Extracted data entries
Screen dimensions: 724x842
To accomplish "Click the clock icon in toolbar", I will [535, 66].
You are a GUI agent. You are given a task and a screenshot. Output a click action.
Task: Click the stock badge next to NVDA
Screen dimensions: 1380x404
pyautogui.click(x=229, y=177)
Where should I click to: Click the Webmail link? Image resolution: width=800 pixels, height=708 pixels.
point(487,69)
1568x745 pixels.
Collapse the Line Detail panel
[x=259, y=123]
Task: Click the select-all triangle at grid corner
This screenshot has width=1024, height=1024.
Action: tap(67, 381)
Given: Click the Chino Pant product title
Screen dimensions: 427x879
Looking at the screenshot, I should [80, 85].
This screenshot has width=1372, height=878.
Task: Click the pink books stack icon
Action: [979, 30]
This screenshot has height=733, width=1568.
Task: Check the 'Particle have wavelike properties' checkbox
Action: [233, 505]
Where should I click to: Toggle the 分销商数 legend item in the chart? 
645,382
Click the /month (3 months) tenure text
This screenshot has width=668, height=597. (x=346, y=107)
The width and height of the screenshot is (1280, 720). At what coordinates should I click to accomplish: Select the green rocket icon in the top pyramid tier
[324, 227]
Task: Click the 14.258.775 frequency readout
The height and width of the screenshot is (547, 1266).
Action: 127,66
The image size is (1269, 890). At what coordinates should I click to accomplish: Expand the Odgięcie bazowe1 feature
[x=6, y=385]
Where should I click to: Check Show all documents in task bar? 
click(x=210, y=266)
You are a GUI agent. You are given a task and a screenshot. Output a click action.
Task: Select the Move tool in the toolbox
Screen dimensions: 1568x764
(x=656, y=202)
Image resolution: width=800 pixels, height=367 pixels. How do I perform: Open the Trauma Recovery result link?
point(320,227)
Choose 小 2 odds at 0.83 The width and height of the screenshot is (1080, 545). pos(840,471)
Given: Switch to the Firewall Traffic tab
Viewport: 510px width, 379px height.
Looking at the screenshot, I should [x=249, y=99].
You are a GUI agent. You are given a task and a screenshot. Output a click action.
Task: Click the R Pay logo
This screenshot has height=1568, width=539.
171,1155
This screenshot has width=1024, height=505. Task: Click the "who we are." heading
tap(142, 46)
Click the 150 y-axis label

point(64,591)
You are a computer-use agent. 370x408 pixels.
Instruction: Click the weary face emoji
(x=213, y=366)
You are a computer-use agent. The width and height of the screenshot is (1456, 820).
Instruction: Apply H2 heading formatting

(Exercise details): Begin at the first line of the records above and restate each line word for word, stopping after the line with "Given: Click the Chino Pant product title".

(Expected output):
Screen dimensions: 724x842
To accomplish "Click the clock icon in toolbar", I will [535, 66].
You are a GUI agent. You are given a task and a screenshot. Output a click action.
Task: Click the stock badge next to NVDA
Screen dimensions: 1380x404
pyautogui.click(x=229, y=177)
Where should I click to: Click the Webmail link? Image resolution: width=800 pixels, height=708 pixels.
point(487,69)
1568x745 pixels.
Collapse the Line Detail panel
[x=259, y=123]
Task: Click the select-all triangle at grid corner
This screenshot has width=1024, height=1024.
Action: tap(67, 381)
Given: Click the Chino Pant product title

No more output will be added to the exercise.